● **Exercise**
Copy these lines word for word, starting at the first line and ending at the line that contains "(x=474, y=41)".

● **Word and element pointing entries**

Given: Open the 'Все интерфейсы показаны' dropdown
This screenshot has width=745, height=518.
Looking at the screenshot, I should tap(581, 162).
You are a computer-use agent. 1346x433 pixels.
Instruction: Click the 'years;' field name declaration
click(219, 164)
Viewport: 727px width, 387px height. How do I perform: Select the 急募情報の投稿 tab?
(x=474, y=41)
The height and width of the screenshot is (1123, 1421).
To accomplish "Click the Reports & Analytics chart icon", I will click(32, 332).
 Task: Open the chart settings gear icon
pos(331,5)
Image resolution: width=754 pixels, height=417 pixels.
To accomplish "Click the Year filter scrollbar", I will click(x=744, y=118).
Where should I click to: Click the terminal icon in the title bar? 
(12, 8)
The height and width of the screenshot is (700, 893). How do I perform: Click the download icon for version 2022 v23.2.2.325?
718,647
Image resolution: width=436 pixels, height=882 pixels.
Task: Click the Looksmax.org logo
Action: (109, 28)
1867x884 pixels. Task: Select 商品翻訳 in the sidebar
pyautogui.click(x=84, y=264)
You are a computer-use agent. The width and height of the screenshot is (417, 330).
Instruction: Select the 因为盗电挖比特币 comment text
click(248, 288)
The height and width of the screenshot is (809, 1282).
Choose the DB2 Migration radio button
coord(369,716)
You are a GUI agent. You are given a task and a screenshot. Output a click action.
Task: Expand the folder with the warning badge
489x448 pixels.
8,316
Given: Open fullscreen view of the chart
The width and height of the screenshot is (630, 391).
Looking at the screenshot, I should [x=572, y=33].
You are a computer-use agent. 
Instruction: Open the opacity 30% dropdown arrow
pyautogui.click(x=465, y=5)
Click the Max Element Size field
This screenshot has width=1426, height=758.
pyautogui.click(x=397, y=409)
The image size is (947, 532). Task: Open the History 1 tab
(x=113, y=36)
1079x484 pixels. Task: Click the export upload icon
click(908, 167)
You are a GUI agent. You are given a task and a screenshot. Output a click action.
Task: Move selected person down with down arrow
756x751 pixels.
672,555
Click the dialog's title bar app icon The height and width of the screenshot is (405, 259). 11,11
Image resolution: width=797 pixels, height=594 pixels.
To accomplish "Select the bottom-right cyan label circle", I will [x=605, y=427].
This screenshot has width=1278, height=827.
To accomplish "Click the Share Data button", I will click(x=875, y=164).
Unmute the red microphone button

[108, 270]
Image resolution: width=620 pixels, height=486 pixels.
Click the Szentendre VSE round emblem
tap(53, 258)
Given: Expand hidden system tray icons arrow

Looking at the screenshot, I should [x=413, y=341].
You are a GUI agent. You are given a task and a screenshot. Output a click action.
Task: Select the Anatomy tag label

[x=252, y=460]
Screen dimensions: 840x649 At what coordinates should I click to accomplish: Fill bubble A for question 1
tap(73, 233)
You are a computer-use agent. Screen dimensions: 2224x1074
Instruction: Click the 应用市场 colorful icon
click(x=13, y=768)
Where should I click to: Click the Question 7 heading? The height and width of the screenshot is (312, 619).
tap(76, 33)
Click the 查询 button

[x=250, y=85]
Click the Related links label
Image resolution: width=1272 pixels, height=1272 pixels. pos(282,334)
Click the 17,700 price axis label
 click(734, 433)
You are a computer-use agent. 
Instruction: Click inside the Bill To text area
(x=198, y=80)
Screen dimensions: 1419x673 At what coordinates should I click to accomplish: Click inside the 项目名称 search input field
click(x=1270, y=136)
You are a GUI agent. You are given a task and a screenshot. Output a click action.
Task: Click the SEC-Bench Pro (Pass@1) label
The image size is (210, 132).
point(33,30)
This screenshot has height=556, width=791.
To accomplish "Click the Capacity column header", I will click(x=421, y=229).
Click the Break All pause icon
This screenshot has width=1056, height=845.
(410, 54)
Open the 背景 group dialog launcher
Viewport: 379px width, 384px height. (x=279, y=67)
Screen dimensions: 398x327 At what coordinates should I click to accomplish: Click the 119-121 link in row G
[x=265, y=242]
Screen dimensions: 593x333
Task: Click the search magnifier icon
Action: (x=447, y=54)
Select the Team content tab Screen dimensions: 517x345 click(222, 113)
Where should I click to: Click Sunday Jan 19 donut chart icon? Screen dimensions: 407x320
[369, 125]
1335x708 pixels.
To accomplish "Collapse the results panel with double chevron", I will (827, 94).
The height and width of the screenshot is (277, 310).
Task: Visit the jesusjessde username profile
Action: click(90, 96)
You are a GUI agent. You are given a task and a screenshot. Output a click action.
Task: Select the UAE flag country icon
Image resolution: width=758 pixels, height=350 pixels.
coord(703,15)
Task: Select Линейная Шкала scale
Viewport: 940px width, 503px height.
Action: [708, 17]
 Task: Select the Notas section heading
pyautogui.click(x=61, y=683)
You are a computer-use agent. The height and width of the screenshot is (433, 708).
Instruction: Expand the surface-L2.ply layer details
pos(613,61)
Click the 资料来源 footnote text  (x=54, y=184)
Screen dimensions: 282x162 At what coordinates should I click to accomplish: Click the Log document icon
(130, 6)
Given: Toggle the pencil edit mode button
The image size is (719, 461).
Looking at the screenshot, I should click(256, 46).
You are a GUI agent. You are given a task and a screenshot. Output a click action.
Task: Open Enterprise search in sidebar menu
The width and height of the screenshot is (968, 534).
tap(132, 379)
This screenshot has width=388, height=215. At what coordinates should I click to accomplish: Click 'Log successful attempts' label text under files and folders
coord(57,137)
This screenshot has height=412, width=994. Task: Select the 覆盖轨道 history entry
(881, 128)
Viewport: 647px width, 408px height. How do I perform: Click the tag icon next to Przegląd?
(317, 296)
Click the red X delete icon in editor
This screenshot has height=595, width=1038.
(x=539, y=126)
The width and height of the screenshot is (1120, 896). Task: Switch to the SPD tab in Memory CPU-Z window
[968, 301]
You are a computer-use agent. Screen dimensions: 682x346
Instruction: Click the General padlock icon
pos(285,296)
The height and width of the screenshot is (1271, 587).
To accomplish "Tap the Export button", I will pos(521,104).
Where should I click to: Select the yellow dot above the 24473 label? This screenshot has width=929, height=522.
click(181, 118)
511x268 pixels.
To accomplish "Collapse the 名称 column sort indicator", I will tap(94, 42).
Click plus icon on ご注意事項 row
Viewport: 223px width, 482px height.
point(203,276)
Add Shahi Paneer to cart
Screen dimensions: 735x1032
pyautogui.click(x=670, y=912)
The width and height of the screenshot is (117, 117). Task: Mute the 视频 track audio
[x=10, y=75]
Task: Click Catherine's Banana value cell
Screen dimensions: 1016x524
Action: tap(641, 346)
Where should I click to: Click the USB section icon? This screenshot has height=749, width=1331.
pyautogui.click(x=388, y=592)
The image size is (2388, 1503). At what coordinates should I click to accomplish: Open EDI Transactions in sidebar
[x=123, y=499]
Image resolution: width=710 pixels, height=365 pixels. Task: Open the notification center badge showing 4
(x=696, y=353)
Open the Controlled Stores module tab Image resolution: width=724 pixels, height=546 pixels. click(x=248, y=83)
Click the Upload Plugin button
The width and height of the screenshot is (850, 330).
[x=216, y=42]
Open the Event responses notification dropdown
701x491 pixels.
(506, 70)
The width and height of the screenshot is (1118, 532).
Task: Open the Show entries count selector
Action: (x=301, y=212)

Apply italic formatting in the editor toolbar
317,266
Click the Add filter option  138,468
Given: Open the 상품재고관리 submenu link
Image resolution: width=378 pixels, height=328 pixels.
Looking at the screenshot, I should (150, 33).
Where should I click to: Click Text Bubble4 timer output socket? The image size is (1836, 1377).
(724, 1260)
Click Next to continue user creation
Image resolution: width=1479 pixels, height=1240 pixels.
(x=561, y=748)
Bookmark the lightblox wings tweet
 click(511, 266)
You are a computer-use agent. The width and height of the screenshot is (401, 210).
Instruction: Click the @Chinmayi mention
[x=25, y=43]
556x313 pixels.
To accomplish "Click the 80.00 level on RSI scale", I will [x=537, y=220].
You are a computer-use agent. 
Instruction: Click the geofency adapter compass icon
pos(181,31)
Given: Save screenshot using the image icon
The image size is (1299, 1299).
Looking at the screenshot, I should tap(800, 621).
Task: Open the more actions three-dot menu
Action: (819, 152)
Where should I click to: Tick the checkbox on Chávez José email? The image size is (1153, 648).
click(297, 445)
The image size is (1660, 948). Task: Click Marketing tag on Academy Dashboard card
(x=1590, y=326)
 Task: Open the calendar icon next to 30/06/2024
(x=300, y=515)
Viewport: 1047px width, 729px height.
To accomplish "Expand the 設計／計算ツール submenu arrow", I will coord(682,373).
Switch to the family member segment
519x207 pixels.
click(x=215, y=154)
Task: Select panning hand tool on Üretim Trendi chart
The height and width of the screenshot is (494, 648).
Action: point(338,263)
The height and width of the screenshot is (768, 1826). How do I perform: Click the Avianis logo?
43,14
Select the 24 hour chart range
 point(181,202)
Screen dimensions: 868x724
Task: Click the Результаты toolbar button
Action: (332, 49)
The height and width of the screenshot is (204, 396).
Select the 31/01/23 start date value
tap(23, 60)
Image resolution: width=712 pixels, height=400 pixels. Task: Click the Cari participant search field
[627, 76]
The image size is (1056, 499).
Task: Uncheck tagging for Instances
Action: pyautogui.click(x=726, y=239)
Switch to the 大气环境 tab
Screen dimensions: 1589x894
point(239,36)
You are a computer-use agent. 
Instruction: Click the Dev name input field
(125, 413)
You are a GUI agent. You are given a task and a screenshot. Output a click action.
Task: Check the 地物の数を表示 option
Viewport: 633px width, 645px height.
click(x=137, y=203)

● **Reply**
Given: Open the 'Все интерфейсы показаны' dropdown
This screenshot has width=745, height=518.
Looking at the screenshot, I should tap(581, 162).
You are a computer-use agent. 1346x433 pixels.
Instruction: Click the 'years;' field name declaration
click(219, 164)
Viewport: 727px width, 387px height. How do I perform: Select the 急募情報の投稿 tab?
(x=474, y=41)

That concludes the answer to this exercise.